Why We Love Personality Tests at Work
If you've ever taken a personality test and thought, "That's so me..." or "Wait, what if I'm doing this wrong?" you're not alone.
We LOVE a good personality quiz.
Whether it's finding your Hogwarts House...
(hi, Slytherin here, with Harry Potter levels of hesitation)
...or identifying your Divergent faction
(I'm definitely Dauntless, though I'd overthink the jump off the train)
...there's something satisfying about having language to describe who you are and how you show up.
But here's the real question: Do these tests actually tell us anything? Or are we just sorting ourselves into new boxes?
Why we love these frameworks
From DISC to Working Genius, Birkman, and Predictive Index, personality tools are everywhere in today's workplace.
They show up in hiring processes, team offsites, executive coaching sessions, and even icebreakers.
And they're popular for a reason. They give us a language to understand ourselves and others, by:
Helping teams communicate more clearly and collaborate more effectively.
Sparking powerful insights like "Ohhh that's why I get so drained in back-to-back meetings."
But the truth is, they're not perfect (FAR from it, actually).
What the Research Actually Says
Harvard Business Review found that the personality testing industry is a $500M+ (!!!) business and that many organizations lean heavily on assessments that haven't stood the test of scientific rigor.
For example, Myers-Briggs (which categorizes people into 16 "types") is wildly popular but not especially reliable. Many people get different results if they retake it weeks later.

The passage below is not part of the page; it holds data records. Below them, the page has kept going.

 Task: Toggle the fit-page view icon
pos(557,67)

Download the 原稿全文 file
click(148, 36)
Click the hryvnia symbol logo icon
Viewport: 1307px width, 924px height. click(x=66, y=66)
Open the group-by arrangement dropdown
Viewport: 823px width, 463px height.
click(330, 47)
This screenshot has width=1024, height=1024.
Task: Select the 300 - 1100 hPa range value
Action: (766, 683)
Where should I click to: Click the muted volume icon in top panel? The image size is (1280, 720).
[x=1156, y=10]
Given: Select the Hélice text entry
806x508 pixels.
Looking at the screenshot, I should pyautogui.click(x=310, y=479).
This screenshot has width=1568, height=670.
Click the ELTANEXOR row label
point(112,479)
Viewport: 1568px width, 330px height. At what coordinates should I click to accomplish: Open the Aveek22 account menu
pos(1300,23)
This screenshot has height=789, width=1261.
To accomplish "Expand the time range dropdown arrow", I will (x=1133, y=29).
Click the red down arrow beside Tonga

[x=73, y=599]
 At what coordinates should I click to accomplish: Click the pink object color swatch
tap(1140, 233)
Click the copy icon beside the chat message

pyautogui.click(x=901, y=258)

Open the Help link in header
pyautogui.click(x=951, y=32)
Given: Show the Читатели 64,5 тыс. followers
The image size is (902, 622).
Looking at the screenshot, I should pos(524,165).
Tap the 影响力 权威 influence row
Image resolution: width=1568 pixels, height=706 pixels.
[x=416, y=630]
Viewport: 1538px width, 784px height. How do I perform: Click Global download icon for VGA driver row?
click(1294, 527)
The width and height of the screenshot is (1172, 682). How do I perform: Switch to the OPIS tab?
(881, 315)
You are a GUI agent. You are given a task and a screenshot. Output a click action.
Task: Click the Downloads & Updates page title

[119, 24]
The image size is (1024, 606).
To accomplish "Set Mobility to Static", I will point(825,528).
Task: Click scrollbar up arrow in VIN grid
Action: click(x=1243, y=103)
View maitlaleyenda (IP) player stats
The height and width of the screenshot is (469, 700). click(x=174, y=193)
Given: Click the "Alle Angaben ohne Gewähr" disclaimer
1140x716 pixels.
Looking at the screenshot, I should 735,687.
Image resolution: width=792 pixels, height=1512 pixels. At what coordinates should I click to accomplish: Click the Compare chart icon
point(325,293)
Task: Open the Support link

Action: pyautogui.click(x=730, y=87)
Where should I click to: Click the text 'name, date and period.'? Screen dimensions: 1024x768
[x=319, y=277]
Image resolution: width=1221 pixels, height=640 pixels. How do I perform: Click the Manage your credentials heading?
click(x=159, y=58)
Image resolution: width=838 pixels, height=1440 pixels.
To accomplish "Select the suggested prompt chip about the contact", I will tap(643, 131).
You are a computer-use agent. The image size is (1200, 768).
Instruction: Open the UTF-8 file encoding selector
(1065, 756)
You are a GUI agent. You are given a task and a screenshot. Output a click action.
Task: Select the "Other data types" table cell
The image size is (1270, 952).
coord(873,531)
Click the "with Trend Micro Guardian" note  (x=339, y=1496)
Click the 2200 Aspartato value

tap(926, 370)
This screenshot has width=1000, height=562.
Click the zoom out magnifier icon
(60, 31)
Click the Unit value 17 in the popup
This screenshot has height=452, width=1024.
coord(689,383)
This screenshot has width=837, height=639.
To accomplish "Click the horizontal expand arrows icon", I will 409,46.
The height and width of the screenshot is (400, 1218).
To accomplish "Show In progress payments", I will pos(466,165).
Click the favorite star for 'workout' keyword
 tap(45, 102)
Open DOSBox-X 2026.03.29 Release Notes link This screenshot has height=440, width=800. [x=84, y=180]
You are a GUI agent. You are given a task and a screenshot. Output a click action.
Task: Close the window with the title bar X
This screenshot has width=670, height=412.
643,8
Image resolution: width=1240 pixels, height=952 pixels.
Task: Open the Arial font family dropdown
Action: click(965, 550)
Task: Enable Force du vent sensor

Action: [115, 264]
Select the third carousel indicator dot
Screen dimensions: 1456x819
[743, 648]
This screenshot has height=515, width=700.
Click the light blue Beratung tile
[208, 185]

More robust models like the Big Five Personality Traits (Openness, Conscientiousness, Extraversion, Agreeableness, and Neuroticism) are better supported by science, especially when it comes to predicting workplace behaviors. But they're rarely used in the corporate world, mostly because they're... well, a bit boring.
So what's the takeaway?
Tests can provide insight, but they don't define you.
When they help & hurt
Here's what I tell leaders in my programs: These tools are a starting point, NOT a full story.
When used well, they help you get curious about your own tendencies, spot dynamics that might be playing out with your team, and give you the chance to reflect on your energy, motivation, and growth edges.
But when used poorly, they can become excuses ("I can't lead meetings, I'm an introvert!"), lead to snap judgments about others, or box us into identities that no longer fit.
The danger isn't the tool itself. It's what we do with it.
So What Really Builds Self-Awareness?
In both my leadership programs, Foundations of Leadership and Leading Through Complexity, we dig into something that matters more than any label: Leadership Identity.
Who are you, really?
What do you stand for?
And how do you want to be experienced?
It's not about finding the perfect quadrant or acronym. It's about understanding your natural tendencies, your blind spots, and the behaviors you want to grow.
Because the most effective leaders I know aren't just self-aware. They're self-directed. They use every insight, test-based or not, as fuel to lead with more clarity, empathy, and intention.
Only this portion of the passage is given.